**STATED TASK:**
Express the listing from the line with "1568x700 pixels. Task: Click" up to and including the line with "coord(979,327)" as a two-column CSV with the columns instruction and answer. Give one row for each instruction and its answer, put each value in double quotes, and replace any line breaks with spaces.

**MATERIAL PROVIDED:**
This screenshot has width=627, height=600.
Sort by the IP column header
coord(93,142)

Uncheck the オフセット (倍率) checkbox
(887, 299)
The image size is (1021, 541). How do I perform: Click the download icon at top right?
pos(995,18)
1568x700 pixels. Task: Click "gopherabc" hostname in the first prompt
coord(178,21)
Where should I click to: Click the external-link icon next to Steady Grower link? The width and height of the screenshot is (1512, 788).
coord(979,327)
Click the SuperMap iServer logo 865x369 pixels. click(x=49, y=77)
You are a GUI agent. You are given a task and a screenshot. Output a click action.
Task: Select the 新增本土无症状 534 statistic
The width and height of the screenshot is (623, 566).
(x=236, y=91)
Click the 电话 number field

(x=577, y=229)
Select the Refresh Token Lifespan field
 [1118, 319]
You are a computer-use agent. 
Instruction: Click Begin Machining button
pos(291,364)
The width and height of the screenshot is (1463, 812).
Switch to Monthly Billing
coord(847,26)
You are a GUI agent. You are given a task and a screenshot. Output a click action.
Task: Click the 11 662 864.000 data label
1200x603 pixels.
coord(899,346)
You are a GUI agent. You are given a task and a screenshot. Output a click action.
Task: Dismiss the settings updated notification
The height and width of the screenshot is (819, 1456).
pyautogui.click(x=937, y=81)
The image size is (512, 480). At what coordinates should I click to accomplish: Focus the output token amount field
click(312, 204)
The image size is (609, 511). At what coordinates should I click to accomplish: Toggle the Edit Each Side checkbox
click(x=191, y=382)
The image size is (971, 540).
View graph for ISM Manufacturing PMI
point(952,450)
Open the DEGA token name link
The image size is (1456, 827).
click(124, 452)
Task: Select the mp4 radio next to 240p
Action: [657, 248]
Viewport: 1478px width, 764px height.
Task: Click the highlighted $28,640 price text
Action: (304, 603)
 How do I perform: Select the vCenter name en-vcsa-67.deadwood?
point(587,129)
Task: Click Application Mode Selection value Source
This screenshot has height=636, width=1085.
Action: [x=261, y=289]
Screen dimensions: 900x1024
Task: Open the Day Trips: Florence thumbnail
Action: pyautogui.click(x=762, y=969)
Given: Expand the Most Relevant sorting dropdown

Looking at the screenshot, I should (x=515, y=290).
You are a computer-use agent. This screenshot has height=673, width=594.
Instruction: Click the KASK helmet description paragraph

**FULL ANSWER:**
instruction,answer
"1568x700 pixels. Task: Click ""gopherabc"" hostname in the first prompt","coord(178,21)"
"Where should I click to: Click the external-link icon next to Steady Grower link? The width and height of the screenshot is (1512, 788).","coord(979,327)"